На это у Николаиди не нашлось, что возразить. Он был вынужден ограничиться кивком.
— Этого человека зовут Миннер Беррис, — произнес он после паузы. — Его палата на вашем этаже, прямо напротив. Бог знает почему, но он без ума от кактусов. Почему бы вам не послать ему этот кактус, вместе с коротенькой запиской. Желаю, мол, скорейшего выздоровления, ну и так далее. Как говорится, мелочь, а приятно. Может, мелочь и разрастется во что-нибудь покрупнее. Ну что?
— Какое имя вы называли?
— Николаиди.
— Да не ваше! Его.
— Миннер Беррис. Так вот, насчет записки… Лучше, если она будет от руки. Не возражаете, если я продиктую? Потом можете поправить, что не понравится. — В горле у Николаиди пересохло. — Вот. Вот перо.
XIV
СЧАСТЛИВО ДО САМОЙ СМЕРТИ
Поскольку двое самых доверенных его приближенных совершали на дальнем западе сложное балетное па-де-куа с Беррисом и Лоной, практически во всем Чоку приходилось полагаться на Леонта д’Амора. Разумеется, д’Амор был не лишен способностей, иначе он не забрался бы так высоко в иерархии. С одной стороны, ему не хватало хладнокровия и уравновешенности Николаиди; до аудадовской гремучей смеси импульсивности и честолюбия ему было тоже далеко. В уме ему, конечно, было не отказать, но во многом даже для Чока он оставался загадкой: человек-зыбучий-песок.

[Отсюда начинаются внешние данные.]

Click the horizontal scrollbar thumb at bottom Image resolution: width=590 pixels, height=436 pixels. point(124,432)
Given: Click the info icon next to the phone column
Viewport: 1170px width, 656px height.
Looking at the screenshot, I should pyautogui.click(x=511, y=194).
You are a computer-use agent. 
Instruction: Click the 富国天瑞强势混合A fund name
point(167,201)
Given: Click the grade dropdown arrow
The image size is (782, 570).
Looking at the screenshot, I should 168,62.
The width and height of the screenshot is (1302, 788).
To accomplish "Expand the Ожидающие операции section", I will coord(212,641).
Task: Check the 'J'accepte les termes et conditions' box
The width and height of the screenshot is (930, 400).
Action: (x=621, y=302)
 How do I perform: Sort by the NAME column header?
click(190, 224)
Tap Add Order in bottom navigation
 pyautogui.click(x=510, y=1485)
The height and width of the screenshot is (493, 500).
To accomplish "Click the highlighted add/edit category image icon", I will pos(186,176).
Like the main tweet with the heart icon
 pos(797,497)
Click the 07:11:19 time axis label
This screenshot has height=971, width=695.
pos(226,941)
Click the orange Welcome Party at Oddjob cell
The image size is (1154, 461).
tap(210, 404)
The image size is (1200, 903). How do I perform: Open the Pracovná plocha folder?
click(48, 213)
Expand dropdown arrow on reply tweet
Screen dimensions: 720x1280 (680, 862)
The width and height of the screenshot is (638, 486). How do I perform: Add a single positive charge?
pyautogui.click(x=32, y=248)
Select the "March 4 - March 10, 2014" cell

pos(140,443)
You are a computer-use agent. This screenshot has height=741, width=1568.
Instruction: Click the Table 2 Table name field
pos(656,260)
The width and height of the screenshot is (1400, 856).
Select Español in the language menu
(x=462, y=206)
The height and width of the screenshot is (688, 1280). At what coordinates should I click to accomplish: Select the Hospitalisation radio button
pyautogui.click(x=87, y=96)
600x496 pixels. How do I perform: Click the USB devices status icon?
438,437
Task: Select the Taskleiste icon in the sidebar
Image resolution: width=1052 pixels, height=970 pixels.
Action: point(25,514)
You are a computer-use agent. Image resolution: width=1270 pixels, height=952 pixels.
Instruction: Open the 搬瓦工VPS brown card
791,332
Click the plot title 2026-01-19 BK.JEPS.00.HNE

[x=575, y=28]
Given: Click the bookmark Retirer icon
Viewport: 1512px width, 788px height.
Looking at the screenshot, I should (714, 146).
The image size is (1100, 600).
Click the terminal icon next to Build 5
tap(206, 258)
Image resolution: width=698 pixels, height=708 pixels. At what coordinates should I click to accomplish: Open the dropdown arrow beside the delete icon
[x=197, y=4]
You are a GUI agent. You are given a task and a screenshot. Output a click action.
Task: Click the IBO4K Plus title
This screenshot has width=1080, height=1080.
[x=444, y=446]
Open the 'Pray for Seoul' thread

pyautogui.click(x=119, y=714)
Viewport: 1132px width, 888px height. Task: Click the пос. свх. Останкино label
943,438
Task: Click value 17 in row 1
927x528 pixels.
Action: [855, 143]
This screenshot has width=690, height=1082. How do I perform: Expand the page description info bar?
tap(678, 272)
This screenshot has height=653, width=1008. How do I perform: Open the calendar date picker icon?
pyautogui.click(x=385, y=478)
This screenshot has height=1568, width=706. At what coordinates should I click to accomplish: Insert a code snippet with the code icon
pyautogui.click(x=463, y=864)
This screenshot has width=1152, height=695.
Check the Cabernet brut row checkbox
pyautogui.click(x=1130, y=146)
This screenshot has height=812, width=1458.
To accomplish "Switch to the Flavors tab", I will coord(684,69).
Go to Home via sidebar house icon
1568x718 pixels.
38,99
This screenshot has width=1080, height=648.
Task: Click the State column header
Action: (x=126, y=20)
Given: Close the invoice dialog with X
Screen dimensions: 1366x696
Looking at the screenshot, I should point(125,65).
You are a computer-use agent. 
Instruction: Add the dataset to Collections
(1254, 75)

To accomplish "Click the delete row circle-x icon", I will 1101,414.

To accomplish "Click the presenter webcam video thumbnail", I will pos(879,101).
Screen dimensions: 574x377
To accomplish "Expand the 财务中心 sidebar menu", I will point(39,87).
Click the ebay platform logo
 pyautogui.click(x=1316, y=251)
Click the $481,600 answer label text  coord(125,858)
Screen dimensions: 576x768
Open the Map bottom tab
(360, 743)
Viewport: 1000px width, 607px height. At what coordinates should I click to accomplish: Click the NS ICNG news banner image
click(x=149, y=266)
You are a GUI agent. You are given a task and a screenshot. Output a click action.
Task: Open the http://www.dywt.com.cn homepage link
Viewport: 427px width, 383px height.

Чок был дома, в своем дворце у озера. Обступив его тесным кругом, на разные голоса позванивали многочисленные термотелеграфные аппараты, но Чок с легкостью управлялся с ними. Чуть сбоку в постоянной готовности маячил д’Амор, а Чок разгребал скопившиеся завалы деловых бумаг. Если верить тому, что говорят, император Цинь Ши Хуань-Ди в день лично разбирался со ста двадцатью фунтами документов, и еще успел построить Великую Стену. Правда, в те дни документы писались на бамбуковых дощечках, а не на легкой, как нерышко, миниленте. Все равно трудно было не восхититься стариком Ши Хуань-Ди, одним из главных кумиров Чока.